Python Tracker v0.2 - OXYGEN-MARKET/oxygen-market.github.io GitHub Wiki
HOME > SNOWPLOW TECHNICAL DOCUMENTATION > Trackers > Python Tracker
This page refers to version 0.2.0 of the Snowplow Python Tracker. Documentation for other versions is available:
-
- 3.1 Configuring your tracker
- 3.1.1
set_platform()
- 3.1.2
set_base64_to()
- 3.1.1
- 3.2 Adding extra data
- 3.2.1
set_app_id()
- 3.2.2
set_user_id()
- 3.2.3
set_screen_resolution()
- 3.2.4
set_viewport()
- 3.2.5
set_color_depth()
- 3.2.6
set_lang
- 3.2.1
- 3.1 Configuring your tracker
-
- 4.1 Common
- 4.1.1 Argument validation
- 4.1.2 Optional timestamp argument
- 4.2
track_screen_view()
- 4.3
track_page_view()
- 4.4
track_ecommerce_transaction()
- 4.5
track_ecommerce_transaction_item()
- 4.6
track_struct_event()
- 4.7
track_unstruct_event()
- 4.7.1 Supported datatypes
- 4.1 Common
The Snowplow Python Tracker allows you to track Snowplow events from your Python apps and games.
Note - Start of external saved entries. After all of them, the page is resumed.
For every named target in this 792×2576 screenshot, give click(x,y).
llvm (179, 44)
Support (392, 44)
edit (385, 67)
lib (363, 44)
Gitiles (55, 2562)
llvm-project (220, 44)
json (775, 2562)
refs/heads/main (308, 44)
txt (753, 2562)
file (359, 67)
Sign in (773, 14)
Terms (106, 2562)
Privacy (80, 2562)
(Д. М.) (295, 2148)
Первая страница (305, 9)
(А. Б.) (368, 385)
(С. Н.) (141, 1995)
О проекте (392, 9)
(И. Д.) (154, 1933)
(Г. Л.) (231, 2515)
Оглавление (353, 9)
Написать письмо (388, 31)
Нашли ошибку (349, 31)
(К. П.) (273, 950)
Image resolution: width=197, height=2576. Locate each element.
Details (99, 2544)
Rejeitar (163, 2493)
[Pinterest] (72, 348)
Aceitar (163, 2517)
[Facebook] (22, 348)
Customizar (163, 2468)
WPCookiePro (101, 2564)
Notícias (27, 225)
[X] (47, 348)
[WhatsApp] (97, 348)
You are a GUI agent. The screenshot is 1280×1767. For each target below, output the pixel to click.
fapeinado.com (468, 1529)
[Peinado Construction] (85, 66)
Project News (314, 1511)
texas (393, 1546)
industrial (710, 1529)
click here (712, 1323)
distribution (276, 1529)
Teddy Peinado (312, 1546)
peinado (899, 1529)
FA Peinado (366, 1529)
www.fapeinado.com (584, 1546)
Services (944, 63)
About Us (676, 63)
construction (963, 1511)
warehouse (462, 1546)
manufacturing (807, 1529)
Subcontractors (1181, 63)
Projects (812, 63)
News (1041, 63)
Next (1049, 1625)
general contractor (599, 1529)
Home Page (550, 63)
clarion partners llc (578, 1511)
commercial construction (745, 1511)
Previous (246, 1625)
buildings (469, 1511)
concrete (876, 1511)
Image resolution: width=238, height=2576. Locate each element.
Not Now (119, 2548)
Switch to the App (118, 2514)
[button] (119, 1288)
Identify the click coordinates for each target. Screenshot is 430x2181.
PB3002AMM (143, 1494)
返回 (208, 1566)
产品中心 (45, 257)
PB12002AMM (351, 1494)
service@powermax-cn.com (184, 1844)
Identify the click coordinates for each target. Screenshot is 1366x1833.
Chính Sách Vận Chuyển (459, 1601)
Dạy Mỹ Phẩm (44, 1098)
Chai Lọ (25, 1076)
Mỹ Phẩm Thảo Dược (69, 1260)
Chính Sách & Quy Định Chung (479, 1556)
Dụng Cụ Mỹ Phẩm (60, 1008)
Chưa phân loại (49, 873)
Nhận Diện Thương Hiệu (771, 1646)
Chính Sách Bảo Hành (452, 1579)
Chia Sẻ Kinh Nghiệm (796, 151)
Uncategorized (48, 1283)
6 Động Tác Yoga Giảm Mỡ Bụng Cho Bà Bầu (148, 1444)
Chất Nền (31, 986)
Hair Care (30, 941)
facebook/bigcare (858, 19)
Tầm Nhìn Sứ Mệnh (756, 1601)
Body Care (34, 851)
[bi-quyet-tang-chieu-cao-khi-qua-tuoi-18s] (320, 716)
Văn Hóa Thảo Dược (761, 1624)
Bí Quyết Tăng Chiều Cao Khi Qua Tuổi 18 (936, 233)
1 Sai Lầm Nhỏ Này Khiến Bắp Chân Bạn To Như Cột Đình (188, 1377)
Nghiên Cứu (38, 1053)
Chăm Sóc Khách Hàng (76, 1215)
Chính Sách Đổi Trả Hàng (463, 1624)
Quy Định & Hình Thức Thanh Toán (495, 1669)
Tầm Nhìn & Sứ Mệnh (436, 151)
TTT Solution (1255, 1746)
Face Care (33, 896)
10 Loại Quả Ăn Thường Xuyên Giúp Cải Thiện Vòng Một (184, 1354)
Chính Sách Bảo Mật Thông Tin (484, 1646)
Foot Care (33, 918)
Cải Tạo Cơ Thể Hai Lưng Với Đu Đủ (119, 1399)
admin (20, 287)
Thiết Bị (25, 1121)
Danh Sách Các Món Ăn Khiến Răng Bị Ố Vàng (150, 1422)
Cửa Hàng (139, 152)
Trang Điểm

The tracker should be straightforward to use if you are comfortable with Python development; any prior experience with Snowplow's JavaScript Tracker or Lua Tracker, Google Analytics or Mixpanel (which have similar APIs to Snowplow) is helpful but not necessary.
Note that this tracker has access to a more restricted set of Snowplow events than the JavaScript Tracker and covers almost all the events from the Lua Tracker.
Assuming you have completed the Python Tracker Setup for your Python project, you are now ready to initialize the Python Tracker.
Require the Python Tracker's module into your Python code like so:
from snowplow_tracker.tracker import Tracker
That's it - you are now ready to initialize a tracker instance.
Initialise a tracker instance like this:
tracker = Tracker("d3rkrsqld9gmqf.cloudfront.net")
You can also add an optional tracker name parameter:
tracker = Tracker("d3rkrsqld9gmqf.cloudfront.net", "cf")
This will be attached to all events which the tracker fires, allowing you to identify their origin.
Each tracker instance is completely sandboxed, so you can create multiple trackers as you see fit.
Here is an example of instantiating two separate trackers:
t1 = Tracker("d3rkrsqld9gmqf.cloudfront.net", "t1")
t1.set_platform("cnsl")
t1.track_page_view("http://www.example.com")
t2 = Tracker("my-company.c.snplow.com", "t2")
t2.set_platform("cnsl")
t2.track_screen_view("Game HUD", "23")
t1.track_screen_view("Test", "23") # Back to first tracker
Each tracker instance is initialized with sensible defaults:
- The platform the tracker is running on is set to "pc"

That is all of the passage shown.